*** Data for the task Section Begins ***
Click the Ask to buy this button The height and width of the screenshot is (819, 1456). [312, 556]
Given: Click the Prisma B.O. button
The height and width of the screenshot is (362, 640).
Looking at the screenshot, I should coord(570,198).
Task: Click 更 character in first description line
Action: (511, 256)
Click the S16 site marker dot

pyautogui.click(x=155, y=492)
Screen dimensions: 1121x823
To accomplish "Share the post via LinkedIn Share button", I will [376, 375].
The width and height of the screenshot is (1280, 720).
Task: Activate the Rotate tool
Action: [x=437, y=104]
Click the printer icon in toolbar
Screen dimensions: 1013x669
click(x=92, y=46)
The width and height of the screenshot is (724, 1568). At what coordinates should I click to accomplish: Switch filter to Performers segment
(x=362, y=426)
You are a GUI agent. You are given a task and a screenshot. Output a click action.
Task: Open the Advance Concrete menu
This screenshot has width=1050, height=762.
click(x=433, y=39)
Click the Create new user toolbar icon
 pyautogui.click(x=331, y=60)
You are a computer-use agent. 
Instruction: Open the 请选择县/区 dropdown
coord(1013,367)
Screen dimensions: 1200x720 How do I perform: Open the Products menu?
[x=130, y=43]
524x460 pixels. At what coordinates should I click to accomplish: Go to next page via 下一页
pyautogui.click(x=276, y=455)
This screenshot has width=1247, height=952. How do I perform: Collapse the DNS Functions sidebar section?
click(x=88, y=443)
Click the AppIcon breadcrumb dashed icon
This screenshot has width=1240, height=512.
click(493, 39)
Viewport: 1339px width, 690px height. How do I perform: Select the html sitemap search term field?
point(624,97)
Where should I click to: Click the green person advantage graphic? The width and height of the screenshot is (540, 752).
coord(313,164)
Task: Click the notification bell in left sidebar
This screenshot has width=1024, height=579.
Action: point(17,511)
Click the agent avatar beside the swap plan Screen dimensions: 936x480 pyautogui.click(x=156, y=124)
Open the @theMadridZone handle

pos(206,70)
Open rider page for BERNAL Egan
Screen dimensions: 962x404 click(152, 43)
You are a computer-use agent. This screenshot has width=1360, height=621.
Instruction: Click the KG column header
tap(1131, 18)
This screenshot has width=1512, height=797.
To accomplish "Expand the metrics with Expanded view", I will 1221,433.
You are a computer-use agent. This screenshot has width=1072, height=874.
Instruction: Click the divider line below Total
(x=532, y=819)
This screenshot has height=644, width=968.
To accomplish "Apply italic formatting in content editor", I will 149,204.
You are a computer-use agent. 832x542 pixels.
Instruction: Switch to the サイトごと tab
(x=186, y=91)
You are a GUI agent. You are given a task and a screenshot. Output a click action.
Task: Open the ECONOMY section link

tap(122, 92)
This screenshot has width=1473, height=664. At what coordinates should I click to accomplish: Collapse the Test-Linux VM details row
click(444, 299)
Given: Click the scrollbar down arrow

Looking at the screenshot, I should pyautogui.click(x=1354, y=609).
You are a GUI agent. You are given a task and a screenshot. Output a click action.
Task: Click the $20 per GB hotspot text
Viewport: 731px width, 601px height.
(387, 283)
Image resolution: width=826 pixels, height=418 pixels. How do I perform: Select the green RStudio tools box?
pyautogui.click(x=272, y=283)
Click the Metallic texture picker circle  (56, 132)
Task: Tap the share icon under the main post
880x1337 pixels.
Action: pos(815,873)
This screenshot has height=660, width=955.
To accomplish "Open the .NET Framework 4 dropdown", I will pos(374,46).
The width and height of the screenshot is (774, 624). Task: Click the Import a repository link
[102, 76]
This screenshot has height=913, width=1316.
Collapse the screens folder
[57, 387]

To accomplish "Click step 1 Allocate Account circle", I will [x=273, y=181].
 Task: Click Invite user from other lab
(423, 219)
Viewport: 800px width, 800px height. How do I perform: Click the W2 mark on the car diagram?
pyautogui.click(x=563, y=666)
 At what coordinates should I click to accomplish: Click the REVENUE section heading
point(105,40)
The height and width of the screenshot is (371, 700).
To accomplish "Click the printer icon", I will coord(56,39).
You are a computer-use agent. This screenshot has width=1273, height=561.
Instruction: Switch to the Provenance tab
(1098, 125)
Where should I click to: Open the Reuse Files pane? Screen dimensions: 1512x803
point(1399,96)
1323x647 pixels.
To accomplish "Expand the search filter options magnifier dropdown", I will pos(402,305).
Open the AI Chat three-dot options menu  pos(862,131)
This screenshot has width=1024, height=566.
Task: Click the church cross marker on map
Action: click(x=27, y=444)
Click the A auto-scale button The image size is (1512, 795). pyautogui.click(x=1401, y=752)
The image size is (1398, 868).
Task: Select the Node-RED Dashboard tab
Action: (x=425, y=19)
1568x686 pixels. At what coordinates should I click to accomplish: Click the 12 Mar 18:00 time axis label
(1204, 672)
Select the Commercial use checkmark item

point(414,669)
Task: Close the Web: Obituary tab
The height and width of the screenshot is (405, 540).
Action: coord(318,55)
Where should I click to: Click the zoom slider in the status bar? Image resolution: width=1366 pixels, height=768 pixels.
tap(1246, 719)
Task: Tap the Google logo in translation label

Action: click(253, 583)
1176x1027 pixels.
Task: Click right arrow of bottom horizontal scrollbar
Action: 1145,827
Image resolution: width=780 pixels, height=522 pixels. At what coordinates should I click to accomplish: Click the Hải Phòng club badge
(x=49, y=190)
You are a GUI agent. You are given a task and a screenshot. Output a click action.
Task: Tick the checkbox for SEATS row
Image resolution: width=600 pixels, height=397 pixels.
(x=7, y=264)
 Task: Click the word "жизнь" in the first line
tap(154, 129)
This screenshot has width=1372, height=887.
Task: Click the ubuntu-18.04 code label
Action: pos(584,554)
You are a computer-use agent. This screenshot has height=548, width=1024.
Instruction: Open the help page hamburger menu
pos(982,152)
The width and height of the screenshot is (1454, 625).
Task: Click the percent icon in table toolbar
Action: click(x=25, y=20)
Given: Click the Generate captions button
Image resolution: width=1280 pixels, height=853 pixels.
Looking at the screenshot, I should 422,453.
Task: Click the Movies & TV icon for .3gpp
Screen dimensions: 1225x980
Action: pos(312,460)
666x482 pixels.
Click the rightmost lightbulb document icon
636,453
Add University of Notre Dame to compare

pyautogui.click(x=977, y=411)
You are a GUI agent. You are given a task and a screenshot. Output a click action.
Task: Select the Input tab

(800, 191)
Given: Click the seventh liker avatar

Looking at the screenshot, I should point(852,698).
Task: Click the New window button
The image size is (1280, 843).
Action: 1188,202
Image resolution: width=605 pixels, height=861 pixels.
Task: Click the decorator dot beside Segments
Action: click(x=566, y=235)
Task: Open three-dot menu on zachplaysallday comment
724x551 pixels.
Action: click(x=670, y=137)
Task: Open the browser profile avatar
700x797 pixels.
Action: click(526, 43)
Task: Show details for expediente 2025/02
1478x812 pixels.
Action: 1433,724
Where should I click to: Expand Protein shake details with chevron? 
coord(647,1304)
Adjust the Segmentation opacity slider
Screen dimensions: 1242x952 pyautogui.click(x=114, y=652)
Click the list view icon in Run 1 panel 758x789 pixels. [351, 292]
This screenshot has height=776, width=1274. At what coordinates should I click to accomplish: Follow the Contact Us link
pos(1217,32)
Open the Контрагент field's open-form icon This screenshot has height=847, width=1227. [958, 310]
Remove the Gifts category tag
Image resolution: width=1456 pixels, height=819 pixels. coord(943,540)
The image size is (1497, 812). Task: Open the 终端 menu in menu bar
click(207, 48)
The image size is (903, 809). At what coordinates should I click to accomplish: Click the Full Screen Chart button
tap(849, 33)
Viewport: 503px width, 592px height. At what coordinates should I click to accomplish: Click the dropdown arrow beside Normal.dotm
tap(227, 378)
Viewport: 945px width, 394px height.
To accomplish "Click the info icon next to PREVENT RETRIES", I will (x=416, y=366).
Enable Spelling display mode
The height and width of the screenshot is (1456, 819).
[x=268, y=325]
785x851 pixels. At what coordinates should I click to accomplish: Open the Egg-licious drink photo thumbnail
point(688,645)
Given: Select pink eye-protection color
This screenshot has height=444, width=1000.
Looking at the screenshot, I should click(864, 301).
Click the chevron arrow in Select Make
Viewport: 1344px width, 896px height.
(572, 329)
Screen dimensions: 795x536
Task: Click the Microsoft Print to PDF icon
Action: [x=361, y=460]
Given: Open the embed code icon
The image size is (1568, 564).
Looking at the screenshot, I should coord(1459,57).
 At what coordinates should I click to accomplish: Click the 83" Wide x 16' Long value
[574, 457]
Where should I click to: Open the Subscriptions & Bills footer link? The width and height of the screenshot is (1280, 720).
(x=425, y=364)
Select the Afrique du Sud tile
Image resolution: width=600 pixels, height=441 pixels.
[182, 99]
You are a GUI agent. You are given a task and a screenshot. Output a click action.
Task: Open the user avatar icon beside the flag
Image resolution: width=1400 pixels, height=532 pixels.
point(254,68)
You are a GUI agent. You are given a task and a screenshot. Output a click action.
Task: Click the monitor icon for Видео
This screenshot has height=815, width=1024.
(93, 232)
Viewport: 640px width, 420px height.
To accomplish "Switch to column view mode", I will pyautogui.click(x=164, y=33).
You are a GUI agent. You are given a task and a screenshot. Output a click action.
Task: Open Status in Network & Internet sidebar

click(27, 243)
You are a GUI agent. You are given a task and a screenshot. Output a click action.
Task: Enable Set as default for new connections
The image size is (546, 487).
*** Data for the task Section Ends ***
Instructions for the task => Only the lines with the string "printer" are wanted; pick them out of the records above and copy them.

Answer section =>
Click the printer icon in toolbar
To accomplish "Click the printer icon", I will coord(56,39).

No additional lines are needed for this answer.